Le patronyme Encaoua a suscité chez les philologues et les historiens des interprétations multiples et parfois contradictoires. Trois grandes hypothèses se dégagent de la littérature savante.
La première interprétation fait du nom Encaoua une transcription phonétique de l'expression hébraïco-araméenne עֵין קַוָּא (Ein Kawa), qui peut se traduire par « source de la mesure » ou « fontaine du canon ». Le terme קַוָּא (kawa) renverrait au qav, unité de mesure hébraïque et araméenne mentionnée dans la Michna.
La deuxième interprétation rattache le nom à l'arabe ابن قاوة (Ibn Qawa), « fils de Qawa ». La forme Hencaoua se retrouve dans des documents arabes médiévaux, notamment dans des actes notariaux de Grenade et de Séville conservés à l'Archivo Histórico Nacional de Madrid.

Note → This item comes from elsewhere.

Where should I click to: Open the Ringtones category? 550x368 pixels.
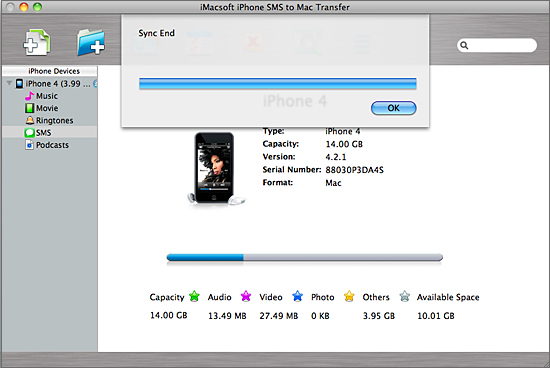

Une troisième école de pensée, représentée par l'historien Gabriel Camps, suggère que le radical kawa ou cawa est d'origine berbère, apparenté au tamazight désignant un type particulier de terrain ou d'établissement humain. Camps rappelle que de nombreuses familles juives d'Afrique du Nord portent des noms d'origine berbère (Azoulay, Medioni, Berdugo, Abitbol), reflétant l'ancienneté de la symbiose judéo-berbère. Selon cette hypothèse, le nom aurait été adopté avant même l'arrivée en Espagne — ce qui contredirait l'idée d'une origine exclusivement ibérique de la famille.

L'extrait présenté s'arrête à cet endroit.